[Saved data entries]

Content starts

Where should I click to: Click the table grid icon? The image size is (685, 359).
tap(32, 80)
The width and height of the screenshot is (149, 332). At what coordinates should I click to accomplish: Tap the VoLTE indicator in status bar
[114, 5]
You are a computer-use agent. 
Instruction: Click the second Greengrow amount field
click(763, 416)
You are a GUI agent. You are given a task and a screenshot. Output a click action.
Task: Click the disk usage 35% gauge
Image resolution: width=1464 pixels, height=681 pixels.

Content ends

■ What is needed
Transcribe exactly, starting at the line with "Instruction: Click the" and continuing through the last line of the data above; leave out all earlier lines.

■ Answer for the task
Instruction: Click the second Greengrow amount field
click(763, 416)
You are a GUI agent. You are given a task and a screenshot. Output a click action.
Task: Click the disk usage 35% gauge
Image resolution: width=1464 pixels, height=681 pixels.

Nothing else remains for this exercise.